YOUR TASK: Please pick out every line in the items below that contains the word "agent", and copy each one.

SUPPLIED INFORMATION:

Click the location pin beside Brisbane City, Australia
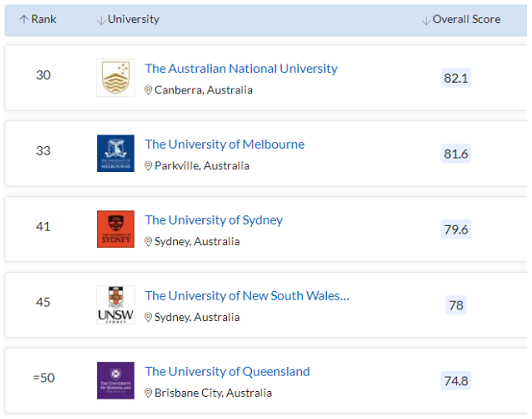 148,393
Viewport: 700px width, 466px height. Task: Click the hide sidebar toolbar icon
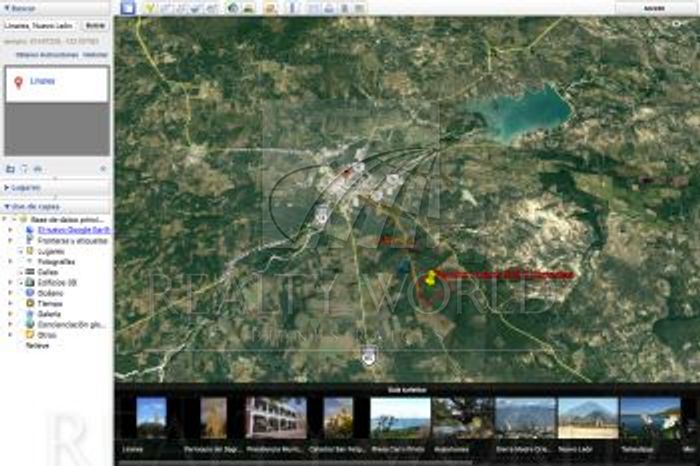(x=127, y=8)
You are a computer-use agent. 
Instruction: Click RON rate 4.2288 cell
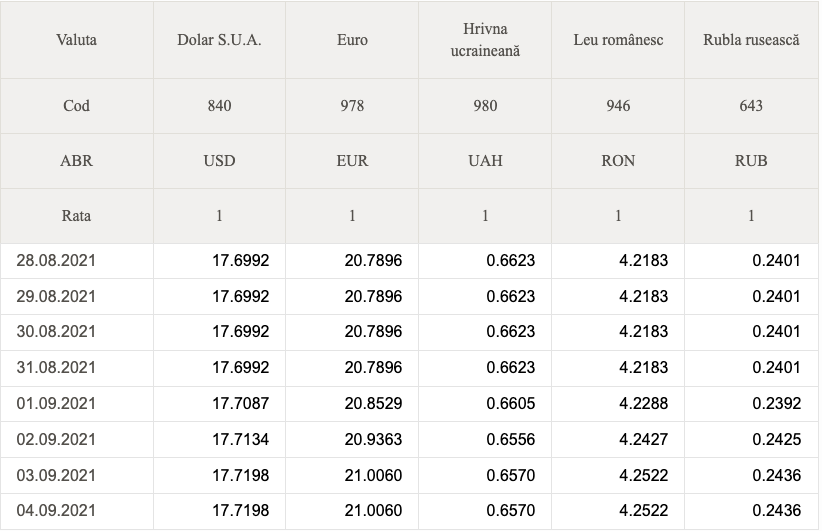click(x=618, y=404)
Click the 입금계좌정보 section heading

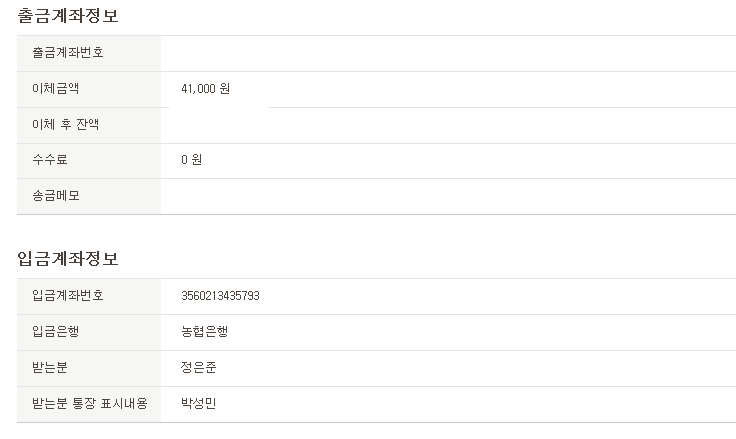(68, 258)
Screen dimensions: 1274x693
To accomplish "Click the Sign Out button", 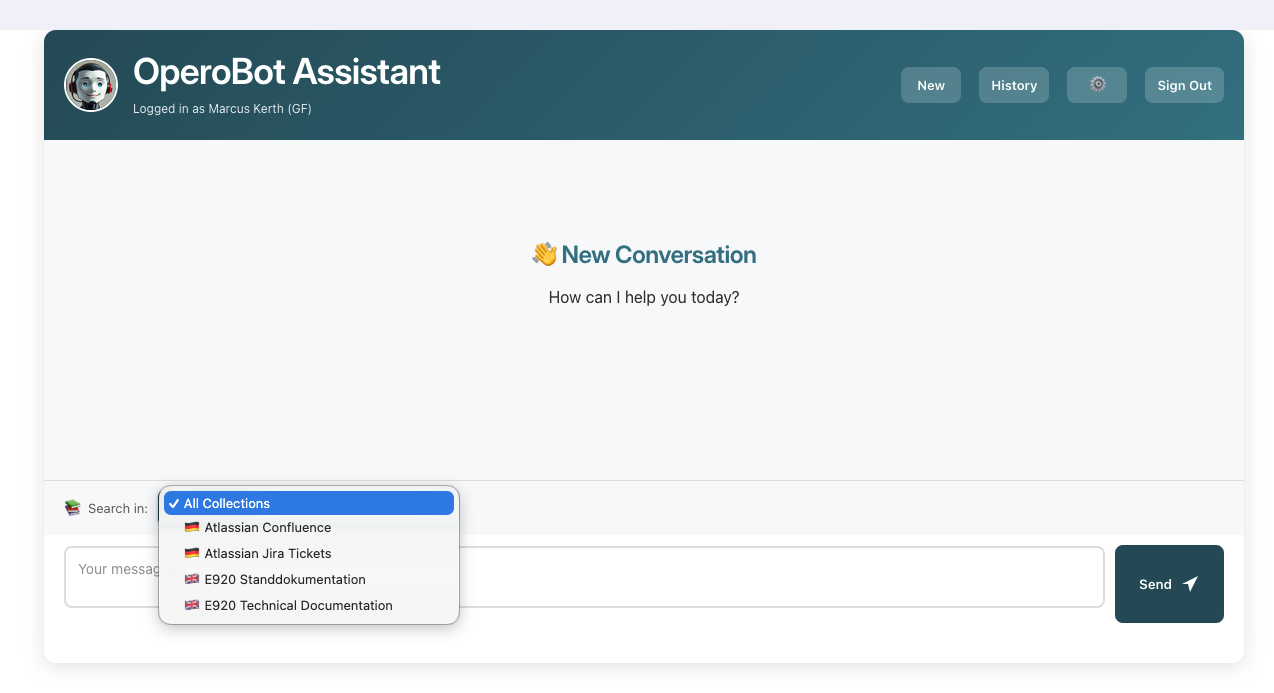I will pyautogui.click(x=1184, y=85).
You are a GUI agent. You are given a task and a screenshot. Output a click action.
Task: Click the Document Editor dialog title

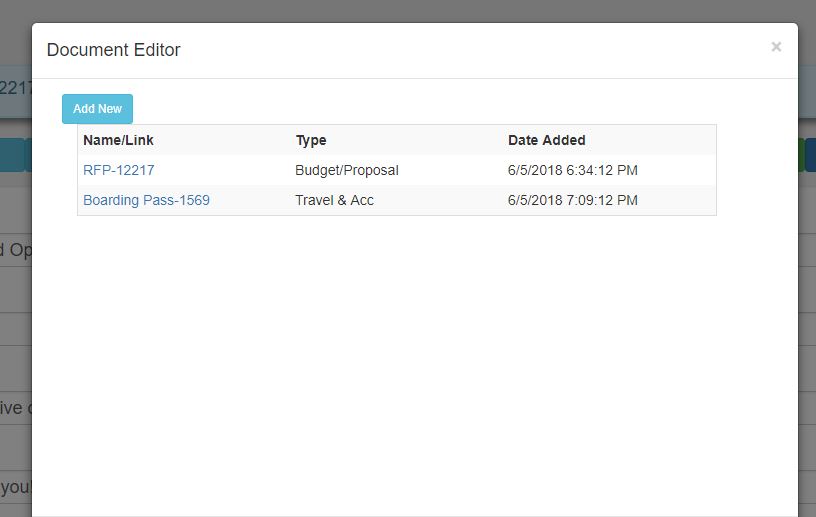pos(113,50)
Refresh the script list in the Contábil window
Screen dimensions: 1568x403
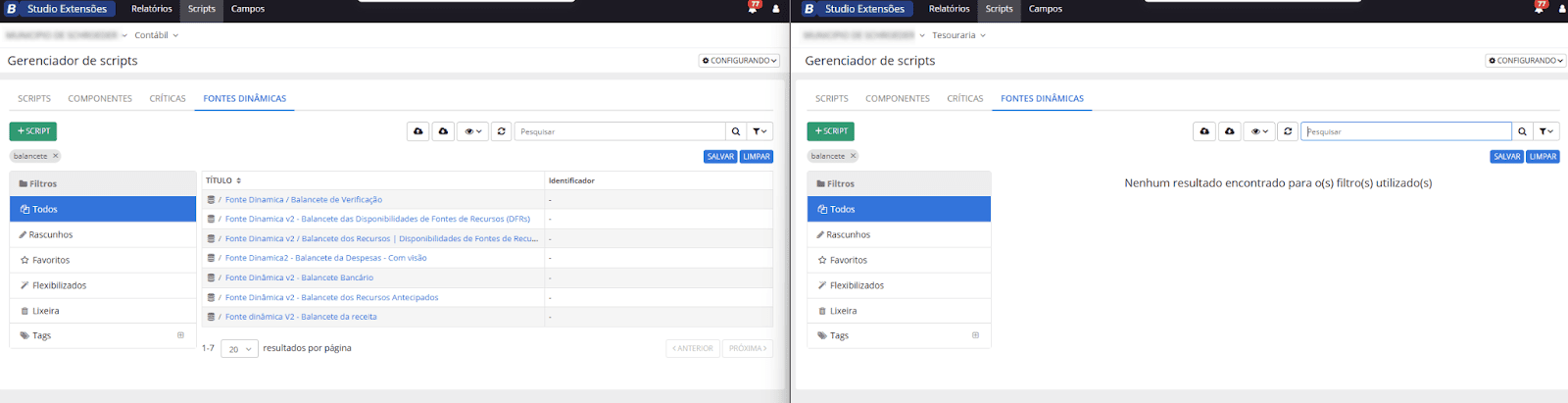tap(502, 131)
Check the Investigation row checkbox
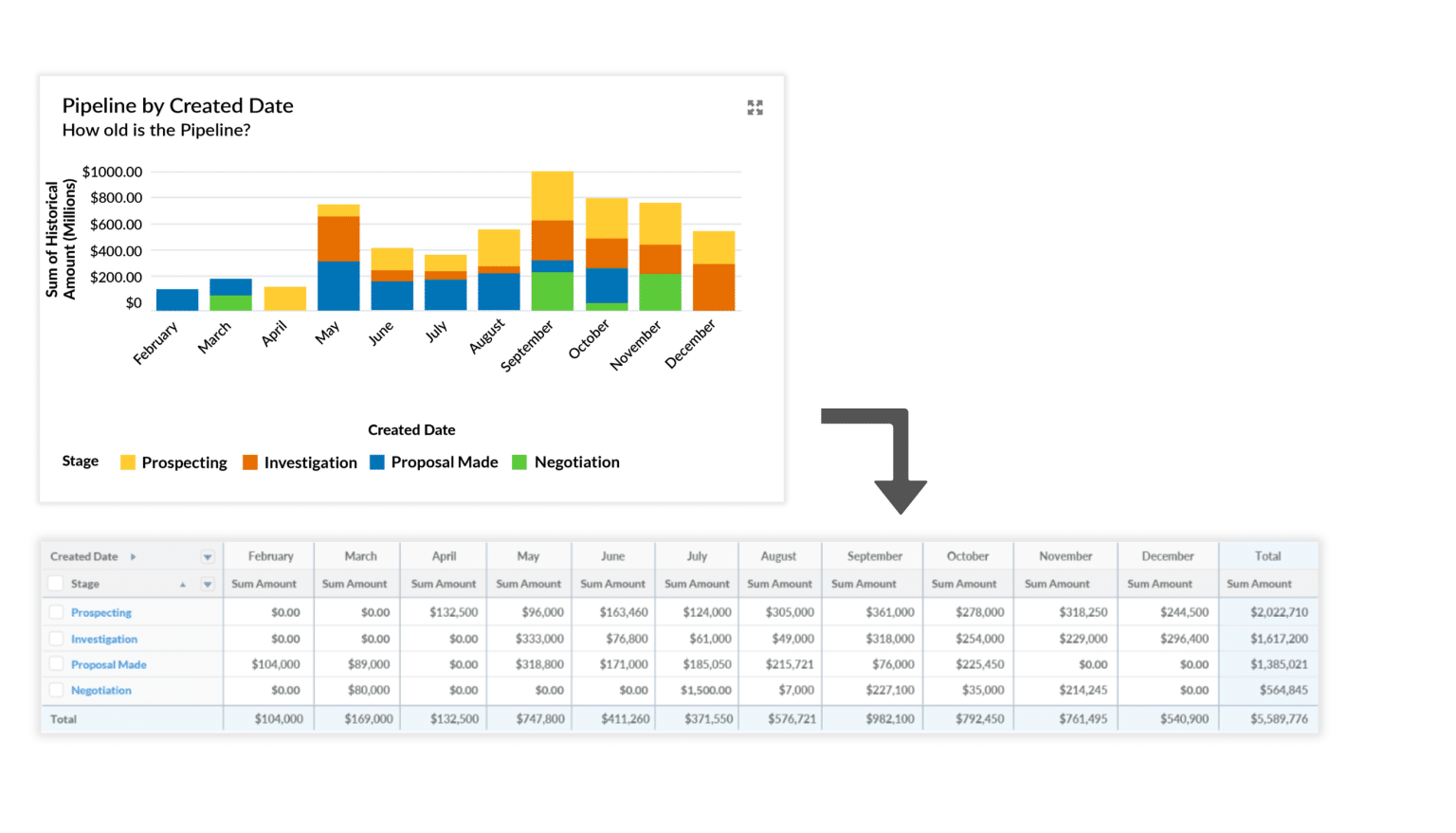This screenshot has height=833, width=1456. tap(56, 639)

WORKED SOLUTION:
You are a computer-use agent. 
You are a GUI agent. You are given a task and a screenshot. Output a click action.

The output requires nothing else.